State park in Illinois, United States

Pyramid State Recreation Area, the largest state recreation area in Illinois, contains 19701 acre. It is located within Perry County, and is administered by the Illinois Department of Natural Resources (Illinois DNR). The nearest large town is Pinckneyville, Illinois.

==History and current use==
Pyramid State Recreation Area is almost entirely made up of land that was strip mined for coal. Like much of Southern Illinois, the region lay atop Pennsylvanian deposits of coal. Much of the coal was owned by St. Louis interests, and was shipped to that city for heating and industrial production during the first part of the 1900s. Until the 1960s, it was the custom to write off strip-mined sections of Illinois as worthless.

In 1959, the Pyramid Coal Company ceased mining operations, and 924 acre of former coal-mining property soon entered state hands, being owned and used by Southern Illinois University for research into the rehabilitation of strip-mined coal properties. In 1968, a predecessor of Illinois DNR acquired this parcel of land, and continued the rehabilitation process of the parcel as a new natural area, at first named Pyramid State Park. After further land acquisition the new state park contained approximately 3200 acre of open space.

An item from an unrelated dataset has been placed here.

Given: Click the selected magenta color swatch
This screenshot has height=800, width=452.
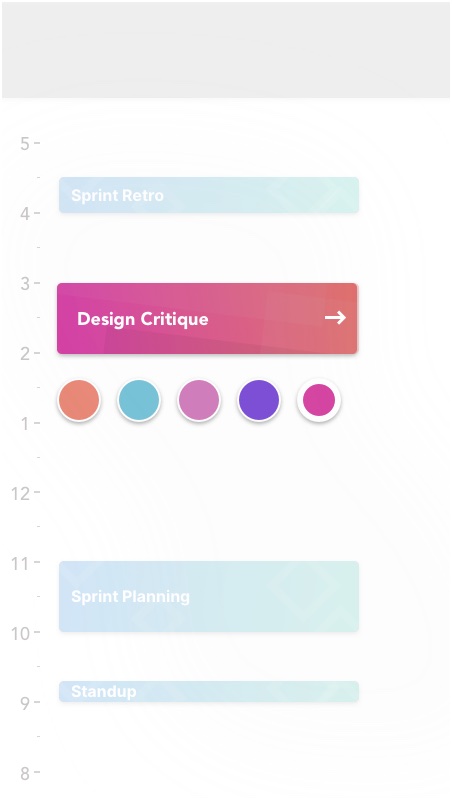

In 2001, Illinois DNR acquired 16245 acre of additional reclaimed land from a separate coal company, forming the largest portion of the new Pyramid State Recreation Area.

The deposits of coal mine tailings on Pyramid State Recreation Area give the park an undulating appearance, very different from the natural geomorphology of most of Illinois. There are 24 separate lakes and bodies of water. A 10-horsepower boating limit is enforced throughout the park. 16.5 mi of trails offer challenges to hikers, horseback riders, and mountain bikers. There are three primitive campgrounds.

The Illinois DNR manages sections of the park for the hunting of deer, upland birds such as doves, pheasants, and wild turkey, and waterfowl. Park hunting rules grant certain enumerated preferences to deer bowhunters. There is extensive fishing for largemouth bass, bluegill, and catfish, and limited fishing for smallmouth bass, muskie, northern pike, and walleye. Much of the former strip-mined land has been replanted with trees, with tolerant, early succession trees such as cottonwood, box elder, and sycamore predominating. Illinois DNR planners hope to increase the numbers of oak and hickory trees in the recreation area.

===Birds===
The Pyramid State Recreation Area has been listed by the Audubon Society as an Important Bird Area of Illinois, because of the extensive grasslands located within the state park and the parcel's vulnerability to infestation from exotic species. They also note the state park's service as a territory for wetland birds such as the sandhill crane, trumpeter swan, and owls such as the barn owl and the short-eared owl.